On the last few Bluewater group trips, we have had a mix of compact, mirrorless and DSLR shooters at Atmosphere, and the feedback has been remarkably consistent:


“It is the first place I have felt I could actually practise techniques rather than just collect ID shots.”


“The guides knew where to put me for the shot without ever touching the animals.”


“I filled more cards in one week than I have in two weeks elsewhere.”


None of that happens without good boats, sensible schedules and a dive team who understand that a nudibranch can be just as important as a manta if there is a dioptre on the port. 

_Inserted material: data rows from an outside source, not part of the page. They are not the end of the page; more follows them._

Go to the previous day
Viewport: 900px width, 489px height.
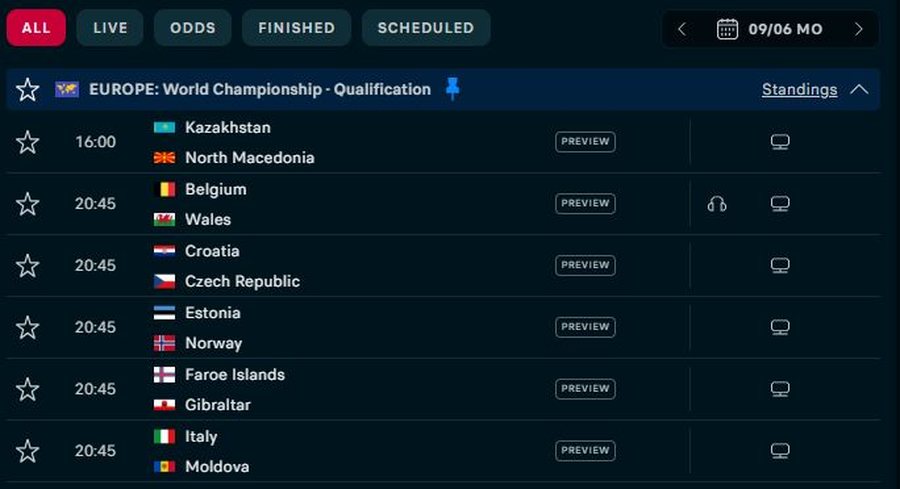coord(682,29)
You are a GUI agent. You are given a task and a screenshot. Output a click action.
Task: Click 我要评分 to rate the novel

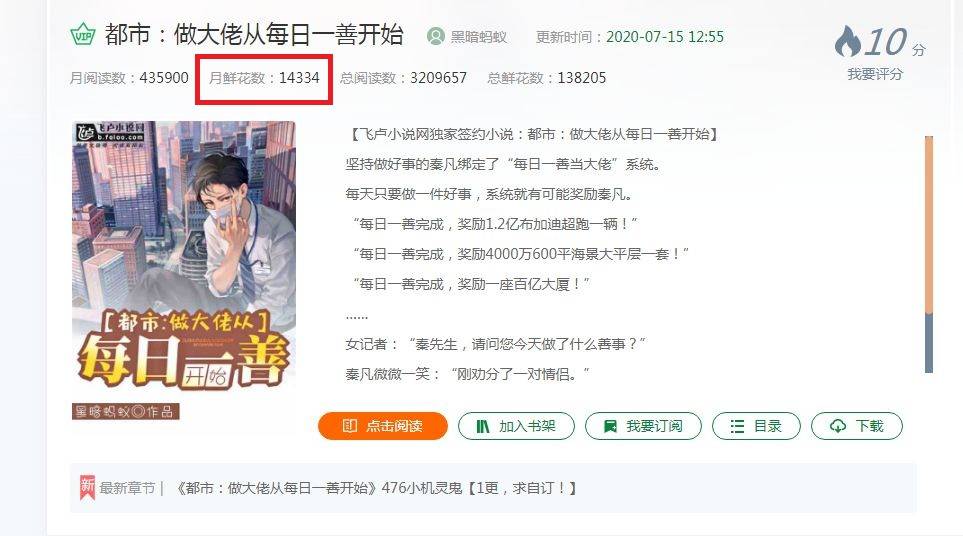[x=875, y=74]
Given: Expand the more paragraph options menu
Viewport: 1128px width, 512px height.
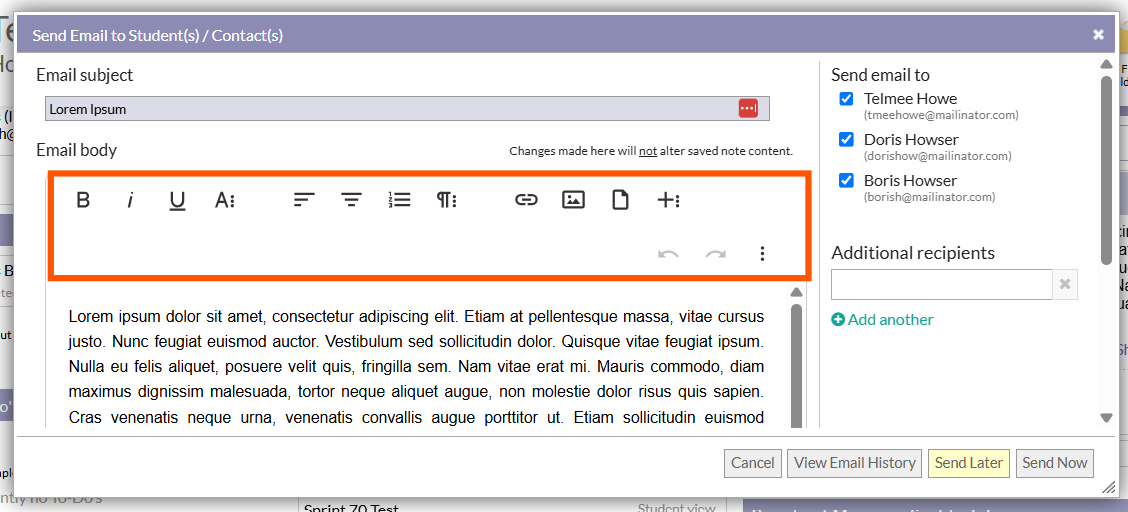Looking at the screenshot, I should pos(446,200).
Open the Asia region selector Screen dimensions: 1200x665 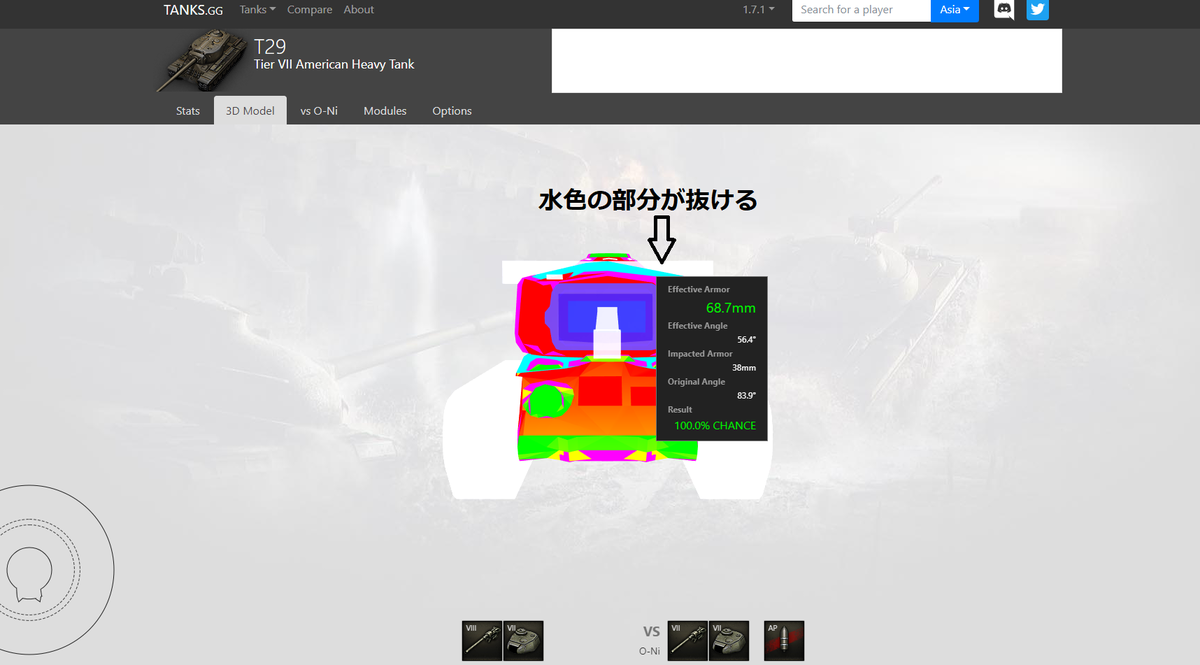[954, 10]
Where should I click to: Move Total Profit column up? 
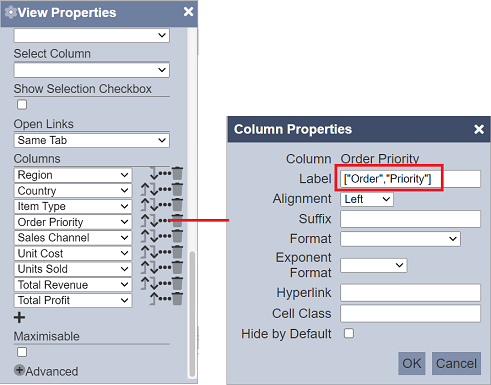[153, 299]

Using Bluewater Photo and the Underwater Photography Guide Before You Go


There are three Bluewater branches to keep in mind if you are planning Dumaguete as a photography trip:

• Bluewater Travel – to get you there, onto the right package, and in front of the right subjects at the right time.

Bluewater Photo & Store – to sort out housings, lenses, strobes, arms and scuba gear before you fly.
The Underwater Photography Guide – to sharpen your technique so you make the most of it once you are in the water.

In practical terms, a lot of our Dumaguete guests do the following: 

1. Read the Dumaguete articles and trip reports to get a feel for sites and seasons:

2. Talk to Bluewater Photo & Scuba about a realistic kit list for the budget.

3. Brush up on technique on the Underwater Photography Guide – macro and super‑macro in particular.


Final Thoughts


If you are serious about underwater photography, Dumaguete is one of those destinations you should visit at least once, and preferably more than once. It has the subject density to reward patience, the variety to keep both macro and wide-angle shooters engaged, and the kind of reliable conditions that let you refine techniques instead of simply hoping for luck. A week here rarely feels like enough; most photographers leave with a full memory card, a list of shots they want to improve, and a quiet plan to come back and try again.